Please repeat the entries from the line with "Switch to the 周线 weekly period tab" through the end of the entries, swapping "Toggle" for "Click" and changing nothing else. Leave the pictures out of your answer.

• [Screen-element location entries]
────

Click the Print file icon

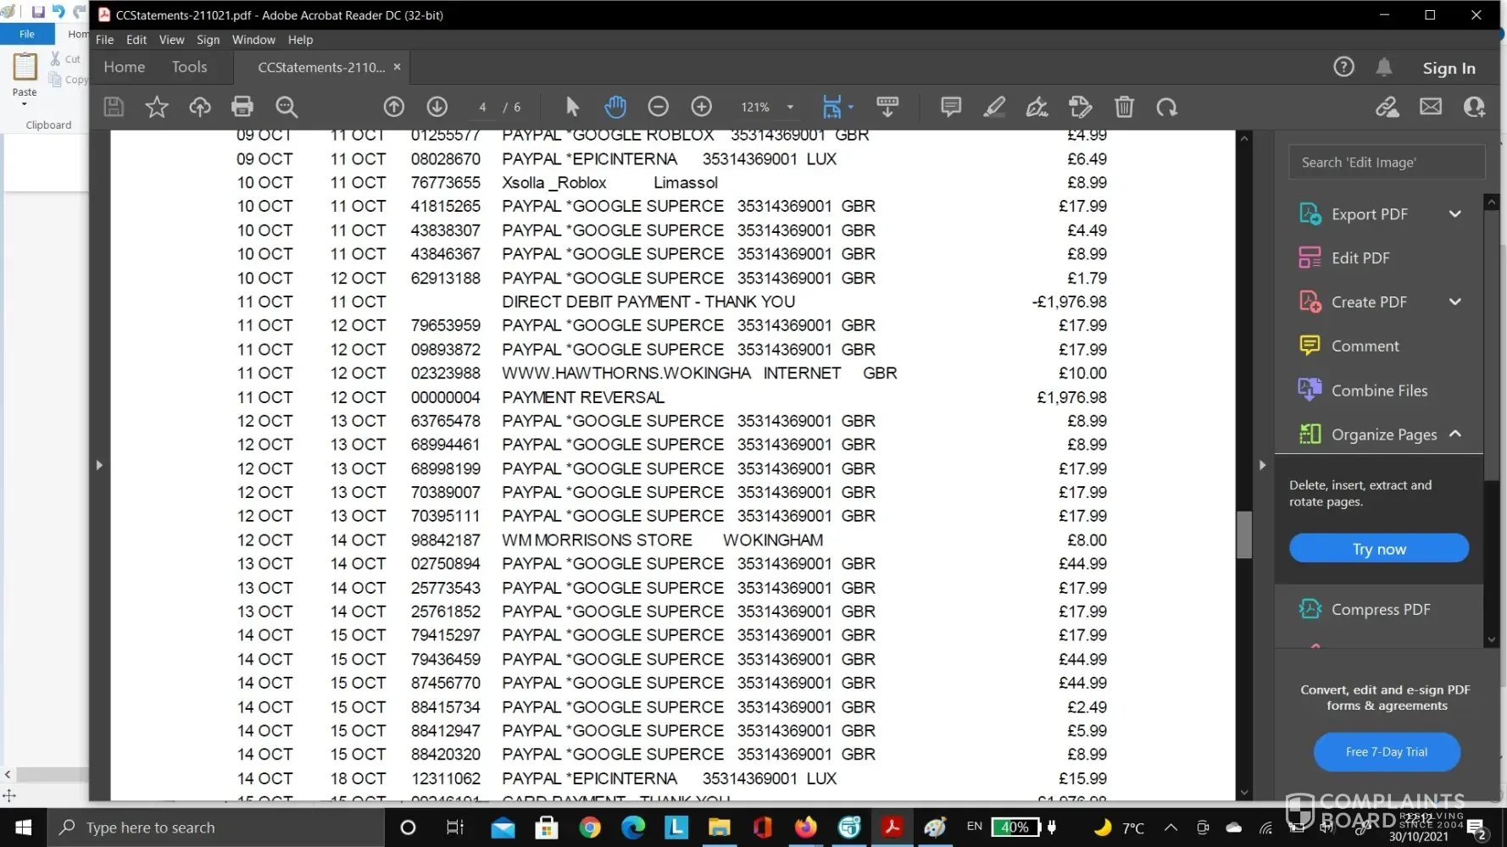click(x=242, y=107)
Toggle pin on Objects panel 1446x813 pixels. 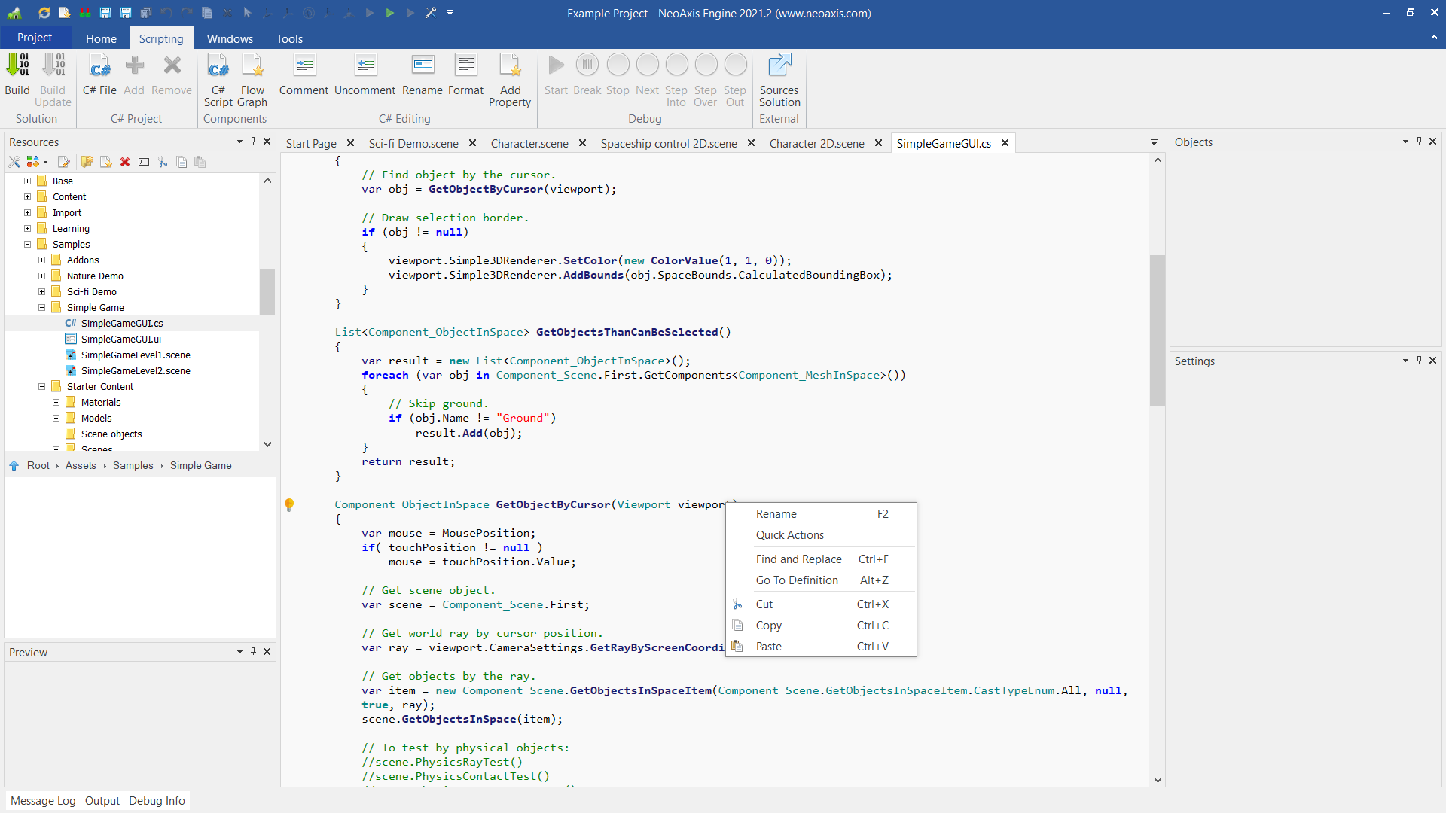[1419, 141]

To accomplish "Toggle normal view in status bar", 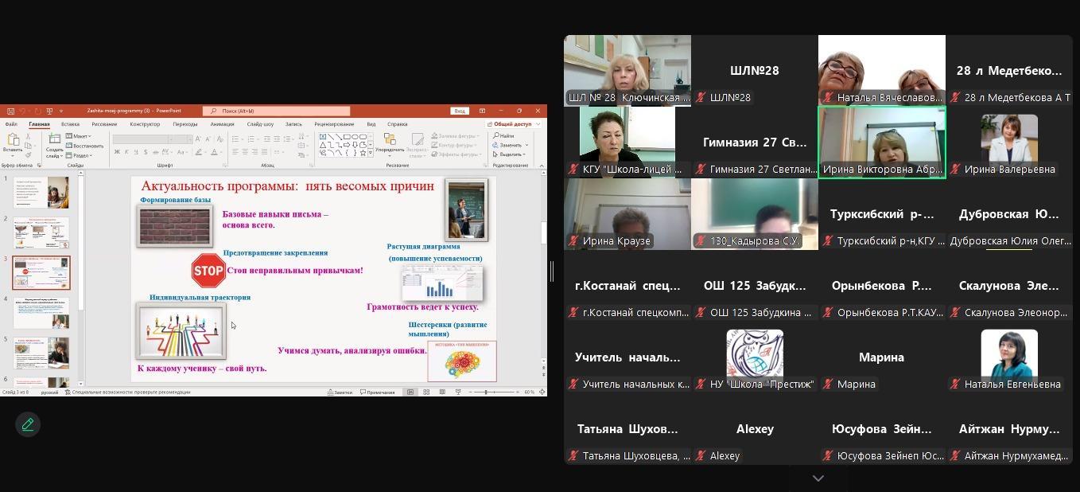I will tap(410, 392).
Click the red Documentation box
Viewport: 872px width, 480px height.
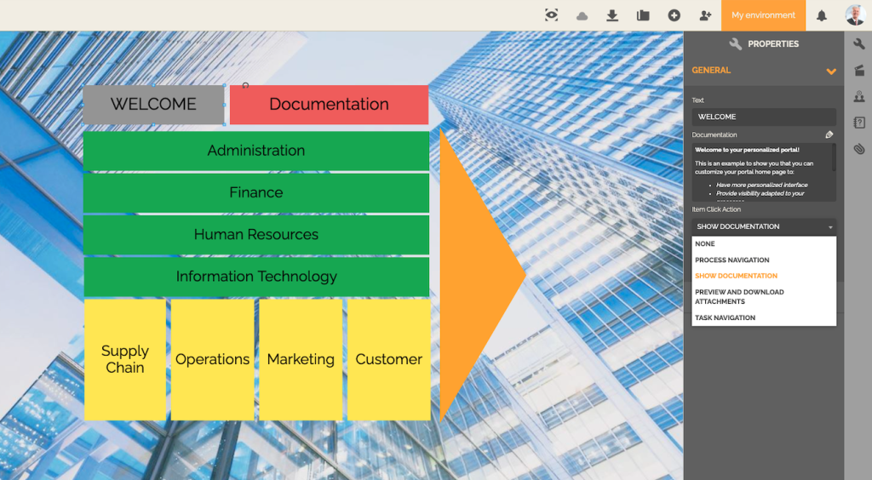[x=329, y=105]
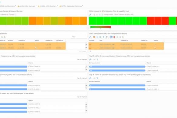Image resolution: width=177 pixels, height=118 pixels.
Task: Click the filter funnel icon in Memory Utilization widget
Action: [97, 59]
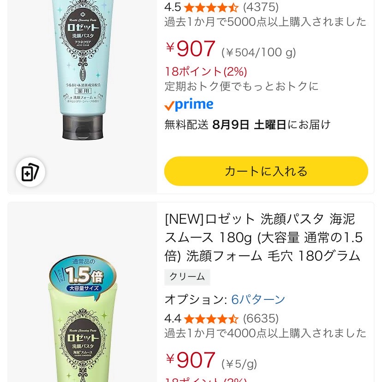Tap the (¥504/100 g) unit price text
This screenshot has width=382, height=382.
coord(259,53)
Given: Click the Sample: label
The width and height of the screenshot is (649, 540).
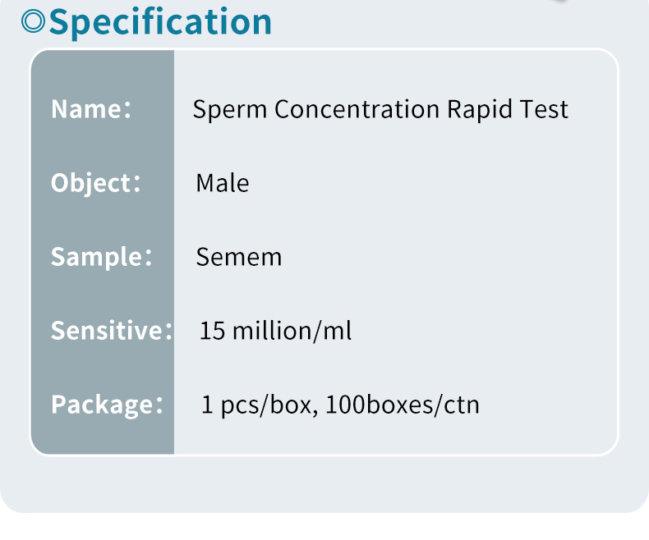Looking at the screenshot, I should pyautogui.click(x=101, y=257).
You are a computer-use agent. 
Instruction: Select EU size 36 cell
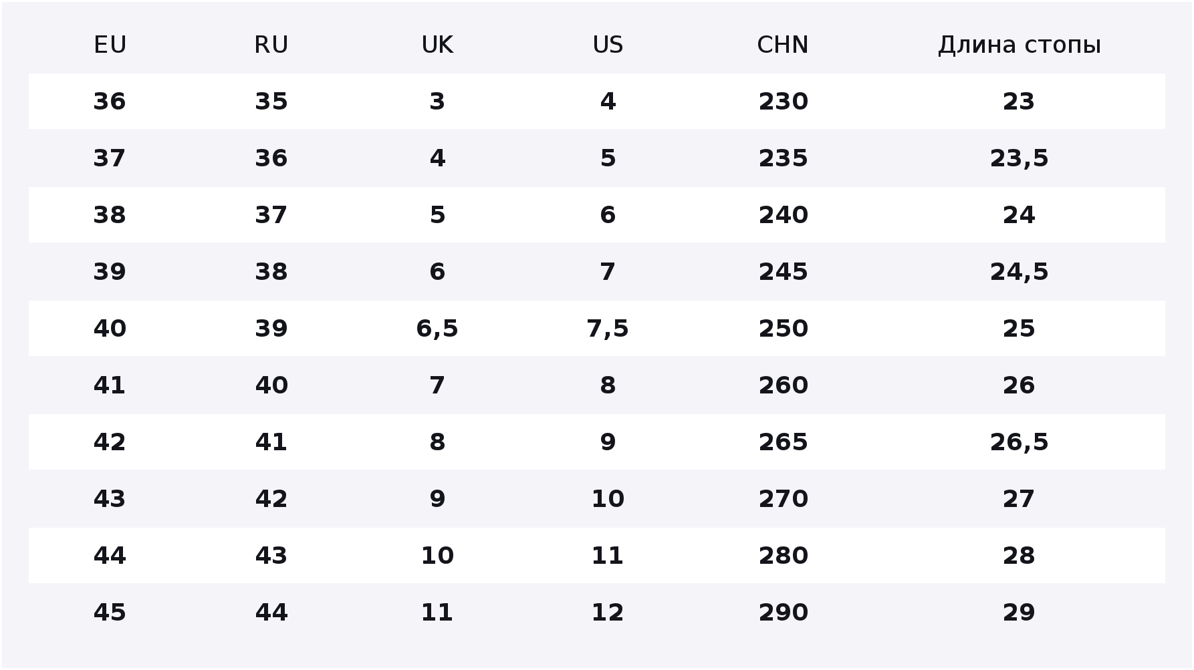click(110, 102)
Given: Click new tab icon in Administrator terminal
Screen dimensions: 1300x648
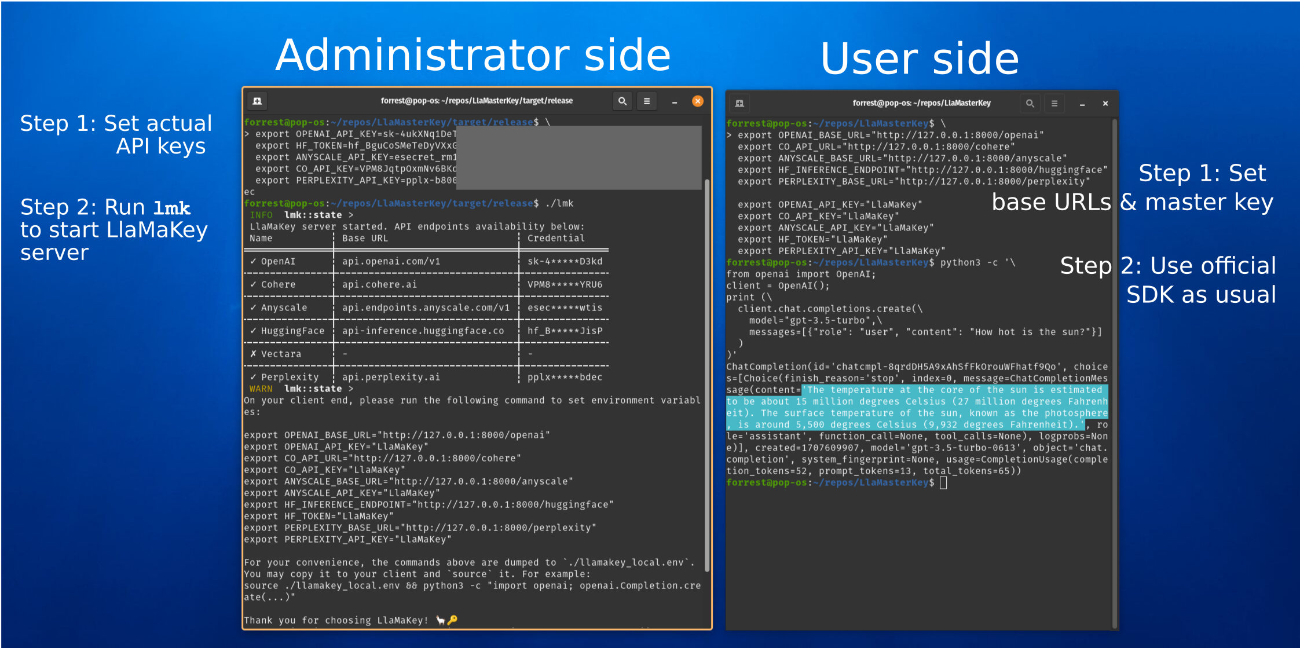Looking at the screenshot, I should click(x=257, y=101).
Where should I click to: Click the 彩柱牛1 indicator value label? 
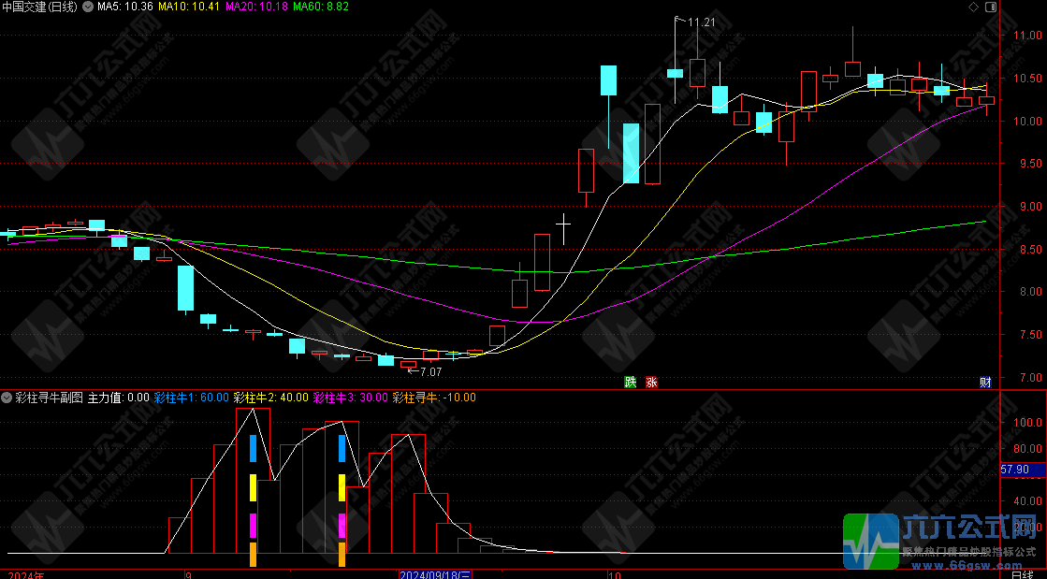[x=191, y=398]
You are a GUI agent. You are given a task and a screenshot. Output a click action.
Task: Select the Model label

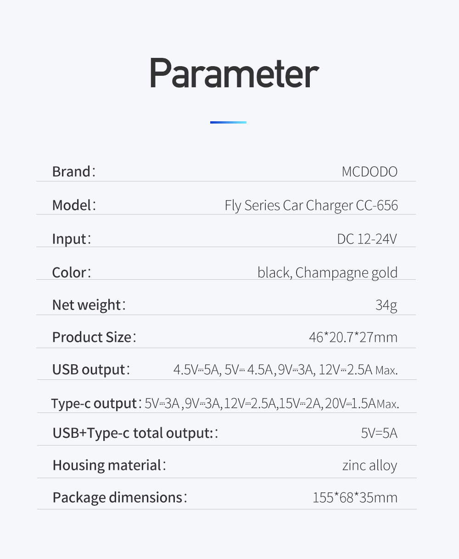pyautogui.click(x=74, y=205)

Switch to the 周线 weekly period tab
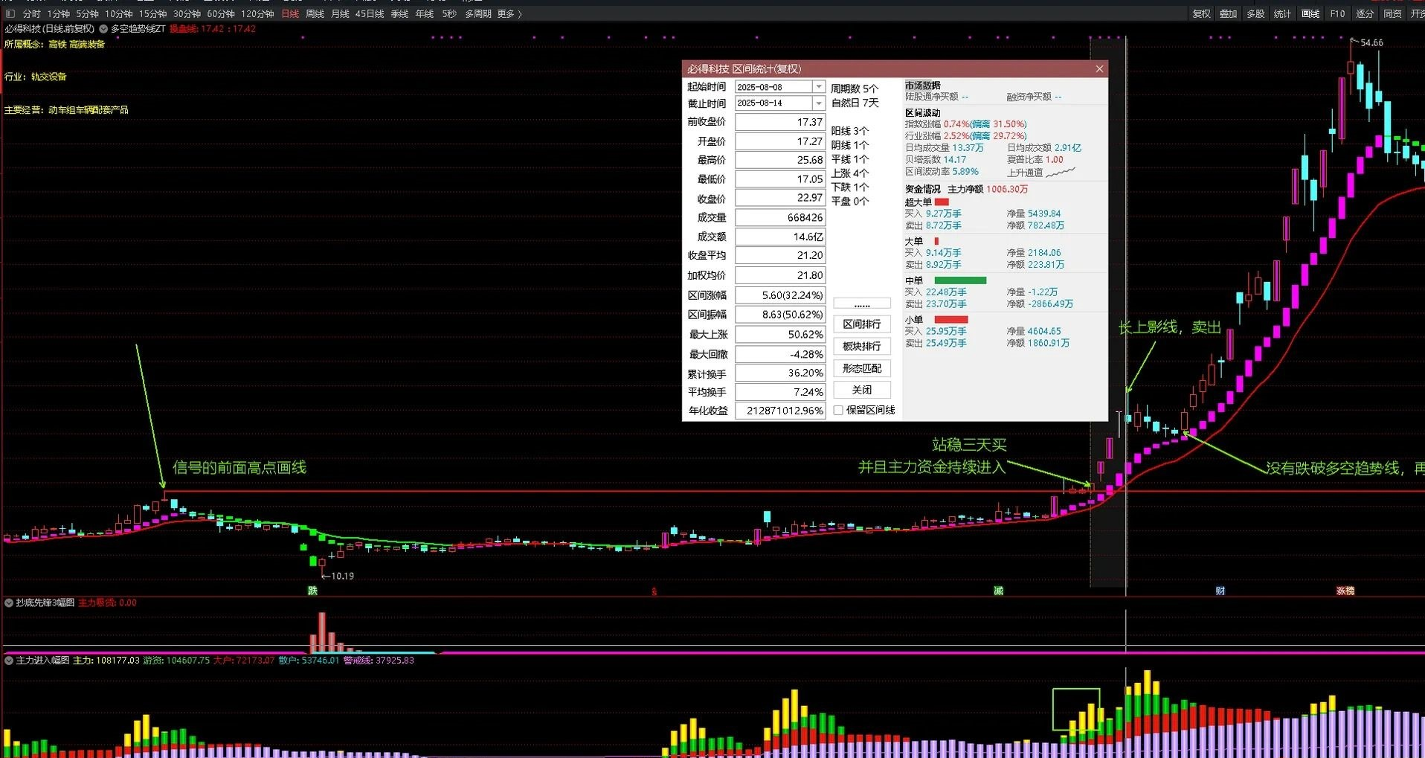pos(315,13)
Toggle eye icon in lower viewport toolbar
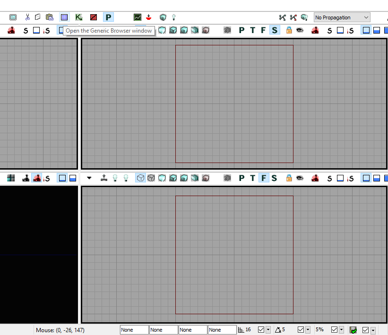Viewport: 388px width, 335px height. tap(300, 178)
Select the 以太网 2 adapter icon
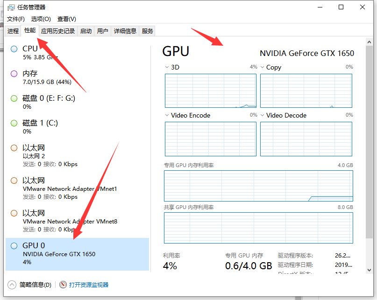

────

• [EXPECTED OUTPUT]
Switch to the 周线 weekly period tab
pos(315,13)
Click eye icon in lower viewport toolbar
Viewport: 388px width, 335px height. tap(300, 178)
Select the 以太网 2 adapter icon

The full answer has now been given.